The inventor of a pesticide to treat sugar cane infested by a tiny insect called thrips has obtained an interim interdict to stop a rival company from infringing on his patent by distributing a generic equivalent at a huge discount.
Judge Johan Louw granted an order to Arysta Lifescience SA, interdicting rival Farm-AG International and Cedar Falls Properties 130 from infringing, or assisting each other to infringe, on Arysta’s patent with a systemic pesticide called Allice – and by using and selling their product called Wonderland for the treatment of sugar cane thrips.
This was pending Arysta’s application for a final relief and a counter-application by its antagonists for the revocation of Arysta’s patent on the grounds of it allegedly lacking novelty.
Arysta’s chief executive officer, Marcel Dreyer, a plant pathologist who invented Allice, told the court he only became aware in January last year that Farm-AG’s Wonderland product had been registered and was being marketed for the control of sugar cane thrips.
There had initially been resistance in his company to test the specific systemic pesticide composition he used in Allice because another product, which was far more toxic to bees, was already in use.
However, a series of trials proved very successful.
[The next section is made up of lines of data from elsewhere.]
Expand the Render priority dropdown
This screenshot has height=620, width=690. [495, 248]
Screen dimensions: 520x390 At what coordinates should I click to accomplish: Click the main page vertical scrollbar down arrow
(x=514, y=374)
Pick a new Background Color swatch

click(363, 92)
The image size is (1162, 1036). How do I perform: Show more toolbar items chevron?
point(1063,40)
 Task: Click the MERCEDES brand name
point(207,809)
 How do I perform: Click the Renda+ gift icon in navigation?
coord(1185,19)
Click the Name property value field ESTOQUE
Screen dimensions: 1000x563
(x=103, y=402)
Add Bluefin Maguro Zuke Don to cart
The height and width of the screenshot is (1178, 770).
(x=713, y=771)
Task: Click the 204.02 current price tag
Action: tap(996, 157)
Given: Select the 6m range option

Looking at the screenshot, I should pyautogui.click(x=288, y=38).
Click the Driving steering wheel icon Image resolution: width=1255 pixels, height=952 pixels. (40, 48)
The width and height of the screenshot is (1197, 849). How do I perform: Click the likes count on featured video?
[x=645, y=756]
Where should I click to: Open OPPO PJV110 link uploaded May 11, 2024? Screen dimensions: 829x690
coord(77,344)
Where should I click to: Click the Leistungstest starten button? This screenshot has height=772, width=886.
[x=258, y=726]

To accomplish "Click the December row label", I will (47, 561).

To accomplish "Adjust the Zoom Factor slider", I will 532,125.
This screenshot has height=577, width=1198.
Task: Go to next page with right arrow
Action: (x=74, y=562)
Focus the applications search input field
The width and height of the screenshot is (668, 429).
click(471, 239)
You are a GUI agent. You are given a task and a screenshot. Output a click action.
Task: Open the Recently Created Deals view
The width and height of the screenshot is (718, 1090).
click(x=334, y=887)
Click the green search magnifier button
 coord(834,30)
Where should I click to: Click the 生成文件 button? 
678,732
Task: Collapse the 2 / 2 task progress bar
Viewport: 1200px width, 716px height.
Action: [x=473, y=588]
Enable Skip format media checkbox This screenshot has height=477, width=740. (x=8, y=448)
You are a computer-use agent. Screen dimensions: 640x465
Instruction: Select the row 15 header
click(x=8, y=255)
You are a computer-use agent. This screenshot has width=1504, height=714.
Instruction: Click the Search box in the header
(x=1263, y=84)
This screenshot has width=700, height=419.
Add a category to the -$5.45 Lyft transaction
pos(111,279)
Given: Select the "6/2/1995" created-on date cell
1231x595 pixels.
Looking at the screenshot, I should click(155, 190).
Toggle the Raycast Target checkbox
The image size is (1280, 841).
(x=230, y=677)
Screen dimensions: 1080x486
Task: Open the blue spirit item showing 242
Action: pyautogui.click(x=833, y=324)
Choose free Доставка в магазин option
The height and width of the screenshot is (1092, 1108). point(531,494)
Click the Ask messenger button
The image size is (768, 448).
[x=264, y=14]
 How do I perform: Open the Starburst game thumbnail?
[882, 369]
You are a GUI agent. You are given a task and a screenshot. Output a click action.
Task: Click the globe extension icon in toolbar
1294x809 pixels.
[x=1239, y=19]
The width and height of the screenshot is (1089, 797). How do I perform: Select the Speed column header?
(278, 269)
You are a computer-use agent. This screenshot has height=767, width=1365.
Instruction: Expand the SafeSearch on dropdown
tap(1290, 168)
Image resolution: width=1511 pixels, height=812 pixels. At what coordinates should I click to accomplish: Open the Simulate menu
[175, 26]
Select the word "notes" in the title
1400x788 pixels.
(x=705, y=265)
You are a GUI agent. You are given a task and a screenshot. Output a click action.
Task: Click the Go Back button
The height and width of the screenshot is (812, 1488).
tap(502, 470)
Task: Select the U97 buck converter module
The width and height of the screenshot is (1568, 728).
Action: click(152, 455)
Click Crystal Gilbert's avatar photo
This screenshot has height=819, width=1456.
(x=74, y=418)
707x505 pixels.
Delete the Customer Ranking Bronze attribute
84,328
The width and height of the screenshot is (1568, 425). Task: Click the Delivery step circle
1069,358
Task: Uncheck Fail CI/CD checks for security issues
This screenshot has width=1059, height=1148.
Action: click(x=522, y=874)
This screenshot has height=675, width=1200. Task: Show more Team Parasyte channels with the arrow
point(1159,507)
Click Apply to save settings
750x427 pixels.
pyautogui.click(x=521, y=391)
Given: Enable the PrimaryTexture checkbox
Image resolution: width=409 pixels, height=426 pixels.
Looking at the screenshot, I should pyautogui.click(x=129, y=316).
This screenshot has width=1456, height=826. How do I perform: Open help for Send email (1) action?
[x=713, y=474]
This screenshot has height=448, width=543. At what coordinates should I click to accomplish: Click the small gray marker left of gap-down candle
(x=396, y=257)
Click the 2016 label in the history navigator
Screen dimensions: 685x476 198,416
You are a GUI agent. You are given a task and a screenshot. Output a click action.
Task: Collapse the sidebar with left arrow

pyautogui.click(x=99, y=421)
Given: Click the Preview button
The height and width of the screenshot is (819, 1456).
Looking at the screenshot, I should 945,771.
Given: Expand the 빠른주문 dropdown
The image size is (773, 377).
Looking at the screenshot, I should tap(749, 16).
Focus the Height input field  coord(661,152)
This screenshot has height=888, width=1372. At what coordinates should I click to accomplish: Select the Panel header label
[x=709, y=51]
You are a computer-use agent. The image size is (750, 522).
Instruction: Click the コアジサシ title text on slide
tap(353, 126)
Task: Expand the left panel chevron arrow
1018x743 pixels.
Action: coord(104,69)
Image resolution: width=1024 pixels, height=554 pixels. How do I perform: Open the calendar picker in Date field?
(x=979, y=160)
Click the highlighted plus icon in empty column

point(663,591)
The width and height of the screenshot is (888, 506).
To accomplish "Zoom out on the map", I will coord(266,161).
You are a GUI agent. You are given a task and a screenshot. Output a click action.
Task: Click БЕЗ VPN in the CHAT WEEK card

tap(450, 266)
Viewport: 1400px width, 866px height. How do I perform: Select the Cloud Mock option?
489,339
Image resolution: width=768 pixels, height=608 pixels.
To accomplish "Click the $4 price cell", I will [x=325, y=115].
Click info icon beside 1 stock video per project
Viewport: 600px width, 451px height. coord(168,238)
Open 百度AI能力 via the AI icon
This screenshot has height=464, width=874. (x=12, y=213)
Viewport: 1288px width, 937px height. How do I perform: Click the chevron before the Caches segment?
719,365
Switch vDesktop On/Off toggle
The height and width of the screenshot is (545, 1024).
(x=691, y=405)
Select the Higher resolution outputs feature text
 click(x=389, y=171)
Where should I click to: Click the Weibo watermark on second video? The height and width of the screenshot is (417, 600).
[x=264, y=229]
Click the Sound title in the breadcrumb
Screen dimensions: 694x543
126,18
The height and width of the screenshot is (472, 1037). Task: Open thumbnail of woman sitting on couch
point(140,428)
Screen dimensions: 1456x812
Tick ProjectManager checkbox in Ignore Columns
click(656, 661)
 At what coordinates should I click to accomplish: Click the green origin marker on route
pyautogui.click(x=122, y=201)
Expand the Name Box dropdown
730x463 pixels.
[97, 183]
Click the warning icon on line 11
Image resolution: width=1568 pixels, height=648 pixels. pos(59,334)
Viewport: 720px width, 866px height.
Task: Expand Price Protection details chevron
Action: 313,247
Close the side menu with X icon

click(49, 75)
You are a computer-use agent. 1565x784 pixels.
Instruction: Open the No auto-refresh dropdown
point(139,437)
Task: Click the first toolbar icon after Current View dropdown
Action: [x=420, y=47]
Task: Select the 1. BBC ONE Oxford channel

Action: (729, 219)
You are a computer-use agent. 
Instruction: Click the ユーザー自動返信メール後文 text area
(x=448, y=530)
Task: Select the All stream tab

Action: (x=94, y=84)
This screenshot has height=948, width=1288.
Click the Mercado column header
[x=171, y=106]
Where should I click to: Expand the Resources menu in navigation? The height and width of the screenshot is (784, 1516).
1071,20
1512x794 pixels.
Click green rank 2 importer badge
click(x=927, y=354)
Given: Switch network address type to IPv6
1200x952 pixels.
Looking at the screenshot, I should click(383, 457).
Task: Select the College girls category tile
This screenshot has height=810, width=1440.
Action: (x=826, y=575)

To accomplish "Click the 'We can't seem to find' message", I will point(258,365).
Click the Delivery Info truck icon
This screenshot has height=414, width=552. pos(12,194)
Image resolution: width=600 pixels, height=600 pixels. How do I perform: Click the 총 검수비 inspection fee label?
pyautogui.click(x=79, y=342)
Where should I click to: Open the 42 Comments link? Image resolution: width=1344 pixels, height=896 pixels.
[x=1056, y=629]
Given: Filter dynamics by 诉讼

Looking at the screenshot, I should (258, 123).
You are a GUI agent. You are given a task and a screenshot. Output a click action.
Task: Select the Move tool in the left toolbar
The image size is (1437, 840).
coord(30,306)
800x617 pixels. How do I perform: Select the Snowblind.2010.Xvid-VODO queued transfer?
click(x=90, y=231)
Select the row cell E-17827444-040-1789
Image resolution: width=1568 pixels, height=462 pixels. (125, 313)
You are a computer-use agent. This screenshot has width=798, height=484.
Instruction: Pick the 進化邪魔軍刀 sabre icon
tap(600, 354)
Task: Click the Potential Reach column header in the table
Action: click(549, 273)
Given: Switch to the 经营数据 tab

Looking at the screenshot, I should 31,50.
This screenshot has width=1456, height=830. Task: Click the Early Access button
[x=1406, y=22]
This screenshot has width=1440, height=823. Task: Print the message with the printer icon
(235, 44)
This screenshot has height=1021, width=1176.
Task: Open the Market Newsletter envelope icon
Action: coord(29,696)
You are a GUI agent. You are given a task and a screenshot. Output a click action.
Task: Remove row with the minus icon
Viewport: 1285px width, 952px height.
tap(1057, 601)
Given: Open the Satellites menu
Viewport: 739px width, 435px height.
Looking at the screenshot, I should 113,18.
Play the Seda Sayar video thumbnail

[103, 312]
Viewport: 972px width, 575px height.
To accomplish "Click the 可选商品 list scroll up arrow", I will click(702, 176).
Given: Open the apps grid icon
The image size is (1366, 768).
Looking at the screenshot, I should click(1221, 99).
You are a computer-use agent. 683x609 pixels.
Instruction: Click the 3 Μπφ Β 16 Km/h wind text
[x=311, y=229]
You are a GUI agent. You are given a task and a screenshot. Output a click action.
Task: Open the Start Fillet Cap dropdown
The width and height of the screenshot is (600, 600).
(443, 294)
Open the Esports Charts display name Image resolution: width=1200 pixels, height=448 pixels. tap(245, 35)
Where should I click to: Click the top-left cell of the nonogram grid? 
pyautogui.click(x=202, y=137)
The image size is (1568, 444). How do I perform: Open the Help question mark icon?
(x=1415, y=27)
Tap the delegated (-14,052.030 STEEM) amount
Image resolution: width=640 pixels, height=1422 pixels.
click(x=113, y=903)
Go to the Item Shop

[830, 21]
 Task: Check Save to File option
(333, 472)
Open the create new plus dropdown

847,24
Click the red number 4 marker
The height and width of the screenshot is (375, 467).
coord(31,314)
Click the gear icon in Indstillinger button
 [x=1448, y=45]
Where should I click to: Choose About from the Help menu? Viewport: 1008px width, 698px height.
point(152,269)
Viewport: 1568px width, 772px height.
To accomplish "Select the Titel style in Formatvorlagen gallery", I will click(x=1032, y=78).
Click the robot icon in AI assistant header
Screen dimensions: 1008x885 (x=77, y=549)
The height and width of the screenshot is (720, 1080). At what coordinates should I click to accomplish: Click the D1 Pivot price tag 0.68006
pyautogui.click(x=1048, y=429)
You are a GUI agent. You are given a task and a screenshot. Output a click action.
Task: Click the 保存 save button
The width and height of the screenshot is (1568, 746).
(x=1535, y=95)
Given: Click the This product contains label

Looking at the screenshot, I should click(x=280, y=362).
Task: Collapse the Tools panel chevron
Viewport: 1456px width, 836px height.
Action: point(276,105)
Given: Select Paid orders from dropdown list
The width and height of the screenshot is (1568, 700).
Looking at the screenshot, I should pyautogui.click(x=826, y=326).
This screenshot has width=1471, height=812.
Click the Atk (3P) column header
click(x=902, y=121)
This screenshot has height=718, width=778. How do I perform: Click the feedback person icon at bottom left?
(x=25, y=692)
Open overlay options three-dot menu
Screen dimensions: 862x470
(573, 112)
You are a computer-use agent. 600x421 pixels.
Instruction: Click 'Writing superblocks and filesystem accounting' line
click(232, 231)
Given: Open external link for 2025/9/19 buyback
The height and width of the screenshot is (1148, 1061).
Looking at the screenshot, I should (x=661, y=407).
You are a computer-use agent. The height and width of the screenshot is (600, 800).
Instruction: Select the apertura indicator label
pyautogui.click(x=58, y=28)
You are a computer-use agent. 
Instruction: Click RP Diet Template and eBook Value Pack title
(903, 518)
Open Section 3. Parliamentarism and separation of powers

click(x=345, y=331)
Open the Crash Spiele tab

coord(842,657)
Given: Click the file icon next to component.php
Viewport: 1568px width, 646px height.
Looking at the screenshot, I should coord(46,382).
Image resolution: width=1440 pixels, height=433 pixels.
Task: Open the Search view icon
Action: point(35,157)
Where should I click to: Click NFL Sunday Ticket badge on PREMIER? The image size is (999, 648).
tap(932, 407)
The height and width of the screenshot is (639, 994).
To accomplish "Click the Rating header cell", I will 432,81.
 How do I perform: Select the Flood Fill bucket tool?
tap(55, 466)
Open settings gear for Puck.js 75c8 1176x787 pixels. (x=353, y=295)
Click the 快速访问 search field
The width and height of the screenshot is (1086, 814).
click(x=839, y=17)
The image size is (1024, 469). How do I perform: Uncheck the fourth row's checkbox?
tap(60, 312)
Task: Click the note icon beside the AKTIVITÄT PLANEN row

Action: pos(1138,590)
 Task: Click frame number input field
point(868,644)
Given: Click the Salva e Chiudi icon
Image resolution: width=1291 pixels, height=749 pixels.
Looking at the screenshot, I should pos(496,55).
Farm-AG insisted the particular molecule used in Allice had been used in Pakistan to control sugar cane thrips years before Arysta’s patent was registered, and that Allice was not novel.
However, Farm-AG did not provide admissible evidence to support their claim.
Judge Louw said apart from the hundreds of thousands of rand spent by Arysta’s associate company Volcano in developing a solution to the problem, Arysta spent another R1.1 million on further research and development to launch its product in the sugar cane industry.
Dreyer said it was unlikely that more than R250 000 was spent in obtaining registration for Wonderland.
He insisted the entry of Wonderland into the market before expiry of Arysta’s patent meant competition between them would not be on an equal footing, as the costs of Allice was much higher, and Wonderland was marketed at a cost of 20% less.
Judge Louw ruled any inconvenience suffered by Wonderland’s proprietors would be of their own making as it would be the result of their decision to enter the market before applying for the revocation of the patent.